Document section:
* * * *
Probably should output "*****IIII" so we can distinguish it from
collapse operations easily.

> @@ -1307,6 +1403,9 @@ usage(void)
> #ifdef FALLOC_FL_COLLAPSE_RANGE
> " -C: Do not use collapse range calls\n"
> #endif
> +#ifdef FALLOC_FL_INSERT_RANGE
> +" -i: Do not use insert range calls\n"
> +#endif

I'd make that "-I" rather than "-i" so it matches with the "-C" of
collapse range.

Cheers,

Dave.
--
Dave Chinner
[email protected]

2015-02-17 01:02:20

by Dave Chinner

[permalink] [raw]
Subject: Re: [PATCH RESEND 3/12] ext4: Add support FALLOC_FL_INSERT_RANGE for fallocate

On Tue, Feb 17, 2015 at 12:47:50AM +0900, Namjae Jeon wrote:
> From: Namjae Jeon <[email protected]>
>
> This patch implements fallocate's FALLOC_FL_INSERT_RANGE for Ext4.
>
> 1) Make sure that both offset and len are block size aligned.
> 2) Update the i_size of inode by len bytes.
> 3) Compute the file's logical block number against offset. If the computed
> block number is not the starting block of the extent, split the extent
> such that the block number is the starting block of the extent.
> 4) Shift all the extents which are lying bewteen [offset, last allocated extent]
> towards right by len bytes. This step will make a hole of len bytes
> at offset.
>
> Signed-off-by: Namjae Jeon <[email protected]>
> Signed-off-by: Ashish Sangwan <[email protected]>

I'll leave this for the ext4 folk to review. If I don't get a review
by the time we're ready to merge the VFS and XFS code, then I'll
leave it out and let Ted merge it inhis own time.

Cheers,

Dave.
--
Dave Chinner
[email protected]

2015-02-17 01:43:52

by Namjae Jeon

[permalink] [raw]
Subject: RE: [PATCH RESEND 11/12] xfstests: fsx: Add fallocate insert range operation

>
> On Tue, Feb 17, 2015 at 12:47:58AM +0900, Namjae Jeon wrote:
> > From: Namjae Jeon <[email protected]>
> >
> > This commit adds fallocate FALLOC_FL_INSERT_RANGE support for fsx.
> >
> > Signed-off-by: Namjae Jeon <[email protected]>
> > Signed-off-by: Ashish Sangwan <[email protected]>
> > Reviewed-by: Brian Foster <[email protected]>
> > ---
> > ltp/fsx.c | 124 ++++++++++++++++++++++++++++++++++++++++++++++++++++++++-----
> > 1 file changed, 114 insertions(+), 10 deletions(-)
> .....
> > @@ -339,6 +341,14 @@ logdump(void)
> > lp->args[0] + lp->args[1])
> > prt("\t******CCCC");
> > break;
> > + case OP_INSERT_RANGE:
> > + prt("INSERT 0x%x thru 0x%x\t(0x%x bytes)",
> > + lp->args[0], lp->args[0] + lp->args[1] - 1,
> > + lp->args[1]);
> > + if (badoff >= lp->args[0] && badoff <
> > + lp->args[0] + lp->args[1])
* * * *
Given entries:
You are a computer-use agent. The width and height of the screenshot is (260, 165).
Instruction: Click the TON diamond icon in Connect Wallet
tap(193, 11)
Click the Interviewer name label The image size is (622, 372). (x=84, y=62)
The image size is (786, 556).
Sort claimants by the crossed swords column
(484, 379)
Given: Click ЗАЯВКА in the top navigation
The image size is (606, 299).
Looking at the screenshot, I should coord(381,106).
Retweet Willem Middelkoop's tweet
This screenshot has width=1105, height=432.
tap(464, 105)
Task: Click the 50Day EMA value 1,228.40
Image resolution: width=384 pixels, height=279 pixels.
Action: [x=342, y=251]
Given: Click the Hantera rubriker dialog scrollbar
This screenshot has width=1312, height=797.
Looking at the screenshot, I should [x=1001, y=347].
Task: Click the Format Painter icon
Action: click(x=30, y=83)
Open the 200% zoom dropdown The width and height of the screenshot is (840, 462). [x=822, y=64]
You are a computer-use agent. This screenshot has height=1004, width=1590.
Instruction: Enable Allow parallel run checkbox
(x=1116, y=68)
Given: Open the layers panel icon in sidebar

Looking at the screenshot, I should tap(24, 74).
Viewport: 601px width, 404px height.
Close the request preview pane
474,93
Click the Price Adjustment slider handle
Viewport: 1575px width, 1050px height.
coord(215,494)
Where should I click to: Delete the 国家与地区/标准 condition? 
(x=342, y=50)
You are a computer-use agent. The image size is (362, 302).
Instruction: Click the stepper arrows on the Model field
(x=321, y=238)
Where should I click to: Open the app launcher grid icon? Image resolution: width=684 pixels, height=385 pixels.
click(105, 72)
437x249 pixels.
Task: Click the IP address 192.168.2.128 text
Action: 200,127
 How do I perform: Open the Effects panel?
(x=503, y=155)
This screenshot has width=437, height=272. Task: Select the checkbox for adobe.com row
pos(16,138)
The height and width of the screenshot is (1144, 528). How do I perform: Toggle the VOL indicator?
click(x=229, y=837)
* * * *
Carry on the mailing-list thread about the FALLOC_FL_INSERT_RANGE patches, starting right after its final line.

Task output:
> > + prt("\t******CCCC");
>
Hi Dave,
> Probably should output "*****IIII" so we can distinguish it from
> collapse operations easily.
Right. I will change it.
>
> > @@ -1307,6 +1403,9 @@ usage(void)
> > #ifdef FALLOC_FL_COLLAPSE_RANGE
> > " -C: Do not use collapse range calls\n"
> > #endif
> > +#ifdef FALLOC_FL_INSERT_RANGE
> > +" -i: Do not use insert range calls\n"
> > +#endif
>
> I'd make that "-I" rather than "-i" so it matches with the "-C" of
> collapse range.
Okay.

Thanks for your review!
>
> Cheers,
>
> Dave.
> --
> Dave Chinner
> [email protected]

2015-02-17 01:47:10

by Namjae Jeon

[permalink] [raw]
Subject: RE: [PATCH RESEND 2/12] xfs: Add support FALLOC_FL_INSERT_RANGE for fallocate

Hi Dave,

I did totally check your review points.
I will share the patch soon.

Thanks for your review!

> On Tue, Feb 17, 2015 at 12:47:49AM +0900, Namjae Jeon wrote:
> > From: Namjae Jeon <[email protected]>
> >
> > This patch implements fallocate's FALLOC_FL_INSERT_RANGE for XFS.
> >
> > 1) Make sure that both offset and len are block size aligned.
> > 2) Update the i_size of inode by len bytes.
> > 3) Compute the file's logical block number against offset. If the computed
> > block number is not the starting block of the extent, split the extent
> > such that the block number is the starting block of the extent.
> > 4) Shift all the extents which are lying bewteen [offset, last allocated extent]
> > towards right by len bytes. This step will make a hole of len bytes
> > at offset.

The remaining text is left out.